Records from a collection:

>>

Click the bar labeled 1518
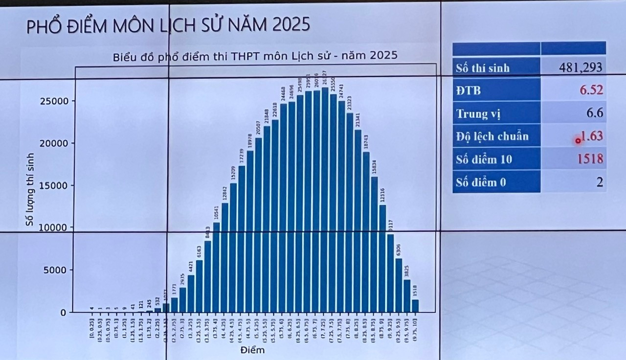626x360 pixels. tap(415, 306)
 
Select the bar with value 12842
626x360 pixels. tap(225, 257)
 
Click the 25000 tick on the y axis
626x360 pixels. tap(54, 101)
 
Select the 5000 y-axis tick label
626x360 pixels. tap(57, 270)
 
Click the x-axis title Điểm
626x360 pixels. tap(253, 350)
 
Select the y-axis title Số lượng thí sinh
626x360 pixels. tap(30, 189)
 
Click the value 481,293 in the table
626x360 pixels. tap(581, 67)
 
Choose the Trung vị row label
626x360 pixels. tap(478, 114)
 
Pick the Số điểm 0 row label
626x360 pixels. tap(481, 182)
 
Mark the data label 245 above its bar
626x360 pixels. tap(149, 303)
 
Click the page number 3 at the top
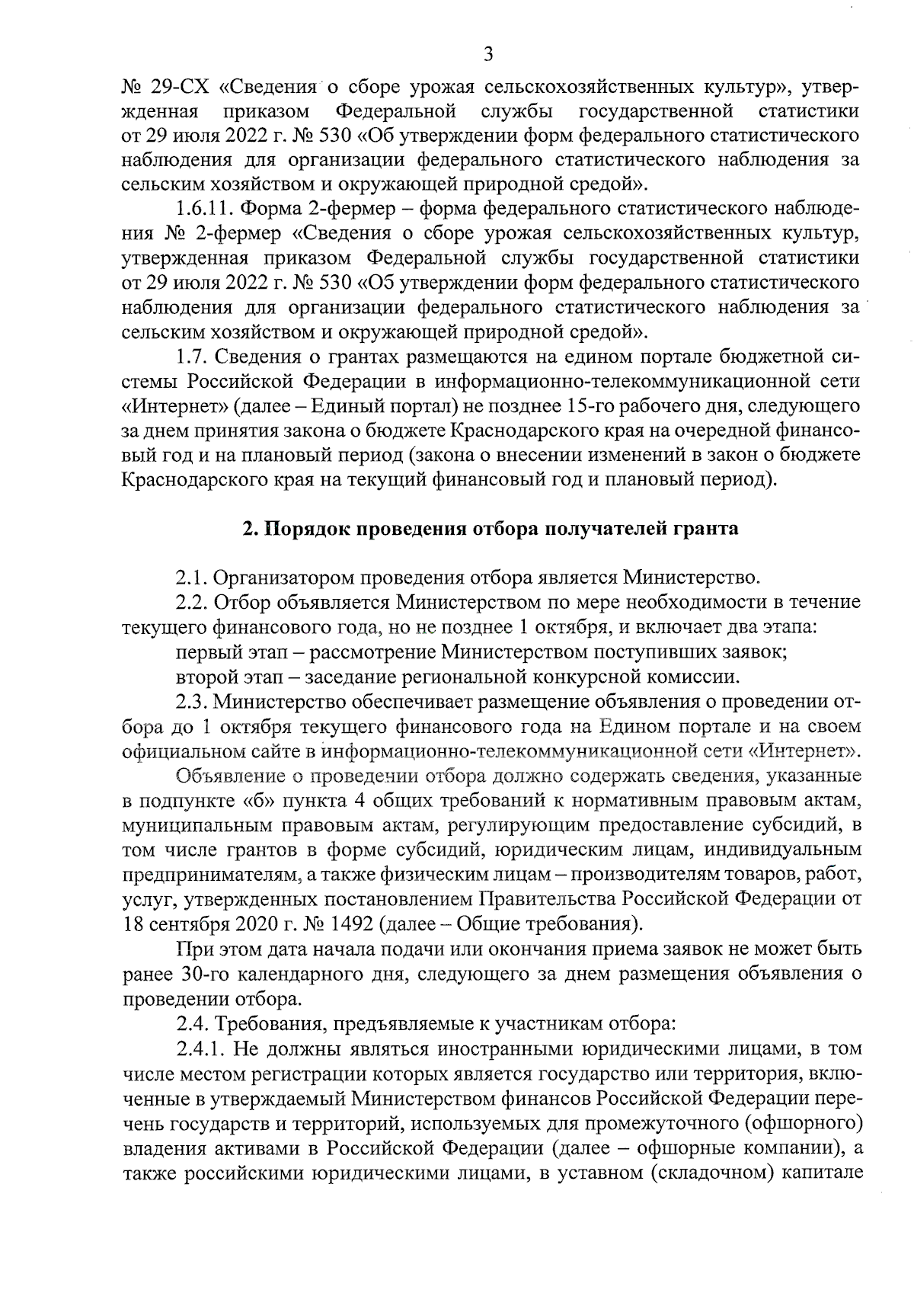click(x=488, y=54)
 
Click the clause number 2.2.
click(x=191, y=603)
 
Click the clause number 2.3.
click(x=191, y=701)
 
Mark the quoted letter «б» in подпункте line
click(x=254, y=801)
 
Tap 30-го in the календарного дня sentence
click(x=203, y=974)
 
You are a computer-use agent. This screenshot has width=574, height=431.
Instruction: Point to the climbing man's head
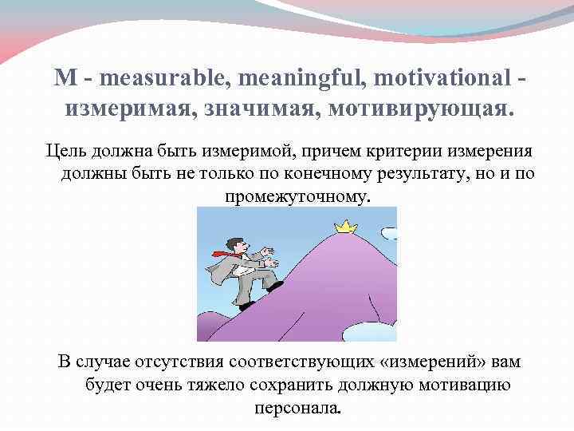pyautogui.click(x=232, y=242)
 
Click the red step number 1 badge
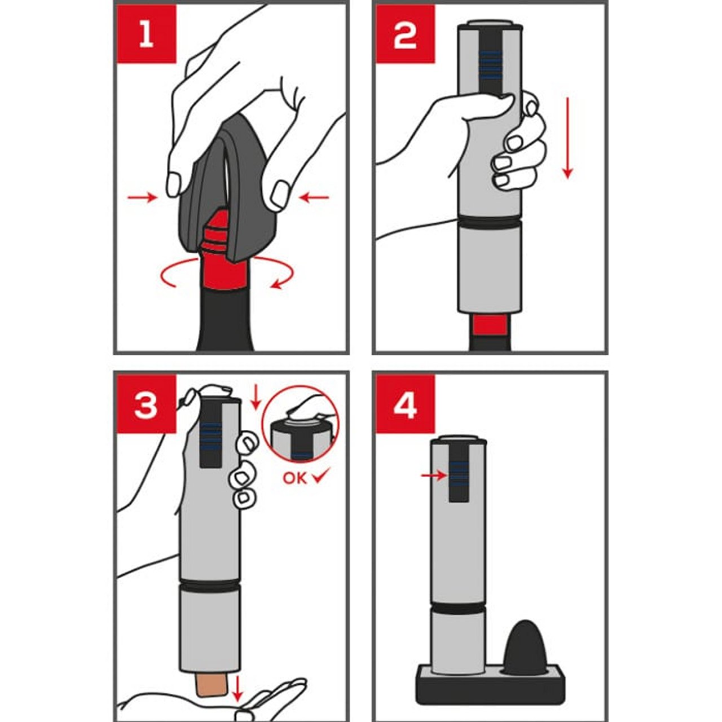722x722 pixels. pyautogui.click(x=147, y=34)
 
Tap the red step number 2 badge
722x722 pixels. pyautogui.click(x=406, y=34)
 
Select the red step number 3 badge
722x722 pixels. pyautogui.click(x=146, y=404)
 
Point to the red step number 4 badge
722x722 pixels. pyautogui.click(x=406, y=404)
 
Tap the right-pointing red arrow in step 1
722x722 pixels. pyautogui.click(x=142, y=197)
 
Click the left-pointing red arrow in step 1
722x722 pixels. pyautogui.click(x=315, y=197)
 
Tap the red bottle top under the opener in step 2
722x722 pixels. pyautogui.click(x=491, y=324)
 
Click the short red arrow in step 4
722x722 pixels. pyautogui.click(x=434, y=476)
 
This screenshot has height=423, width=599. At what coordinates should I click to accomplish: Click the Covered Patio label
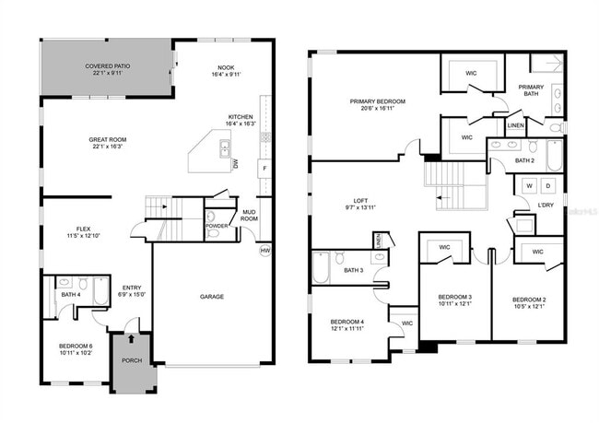[x=107, y=67]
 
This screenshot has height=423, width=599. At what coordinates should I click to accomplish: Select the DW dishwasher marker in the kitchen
[x=235, y=164]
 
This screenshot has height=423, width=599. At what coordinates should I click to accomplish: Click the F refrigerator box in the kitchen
[x=264, y=170]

<<

**Task directions:** Rewrite the lines above as a Markdown table with the columns Row and Line, numbering each line and skipping blank ones. Leave the pictures out.

**Problem solution:**
| Row | Line |
|---|---|
| 1 | Click the bar labeled 1518 |
| 2 | 626x360 pixels. tap(415, 306) |
| 3 | Select the bar with value 12842 |
| 4 | 626x360 pixels. tap(225, 257) |
| 5 | Click the 25000 tick on the y axis |
| 6 | 626x360 pixels. tap(54, 101) |
| 7 | Select the 5000 y-axis tick label |
| 8 | 626x360 pixels. tap(57, 270) |
| 9 | Click the x-axis title Điểm |
| 10 | 626x360 pixels. tap(253, 350) |
| 11 | Select the y-axis title Số lượng thí sinh |
| 12 | 626x360 pixels. tap(30, 189) |
| 13 | Click the value 481,293 in the table |
| 14 | 626x360 pixels. tap(581, 67) |
| 15 | Choose the Trung vị row label |
| 16 | 626x360 pixels. tap(478, 114) |
| 17 | Pick the Số điểm 0 row label |
| 18 | 626x360 pixels. tap(481, 182) |
| 19 | Mark the data label 245 above its bar |
| 20 | 626x360 pixels. tap(149, 303) |
| 21 | Click the page number 3 at the top |
| 22 | click(x=488, y=54) |
| 23 | Click the clause number 2.2. |
| 24 | click(x=191, y=603) |
| 25 | Click the clause number 2.3. |
| 26 | click(x=191, y=701) |
| 27 | Mark the quoted letter «б» in подпункте line |
| 28 | click(x=254, y=801) |
| 29 | Tap 30-го in the календарного дня sentence |
| 30 | click(x=203, y=974) |
| 31 | You are a computer-use agent. This screenshot has width=574, height=431. |
| 32 | Instruction: Point to the climbing man's head |
| 33 | pyautogui.click(x=232, y=242) |
| 34 | Click the red step number 1 badge |
| 35 | 722x722 pixels. pyautogui.click(x=147, y=34) |
| 36 | Tap the red step number 2 badge |
| 37 | 722x722 pixels. pyautogui.click(x=406, y=34) |
| 38 | Select the red step number 3 badge |
| 39 | 722x722 pixels. pyautogui.click(x=146, y=404) |
| 40 | Point to the red step number 4 badge |
| 41 | 722x722 pixels. pyautogui.click(x=406, y=404) |
| 42 | Tap the right-pointing red arrow in step 1 |
| 43 | 722x722 pixels. pyautogui.click(x=142, y=197) |
| 44 | Click the left-pointing red arrow in step 1 |
| 45 | 722x722 pixels. pyautogui.click(x=315, y=197) |
| 46 | Tap the red bottle top under the opener in step 2 |
| 47 | 722x722 pixels. pyautogui.click(x=491, y=324) |
| 48 | Click the short red arrow in step 4 |
| 49 | 722x722 pixels. pyautogui.click(x=434, y=476) |
| 50 | This screenshot has height=423, width=599. At what coordinates should I click to accomplish: Click the Covered Patio label |
| 51 | [x=107, y=67] |
| 52 | This screenshot has height=423, width=599. At what coordinates should I click to accomplish: Select the DW dishwasher marker in the kitchen |
| 53 | [x=235, y=164] |
| 54 | This screenshot has height=423, width=599. At what coordinates should I click to accomplish: Click the F refrigerator box in the kitchen |
| 55 | [x=264, y=170] |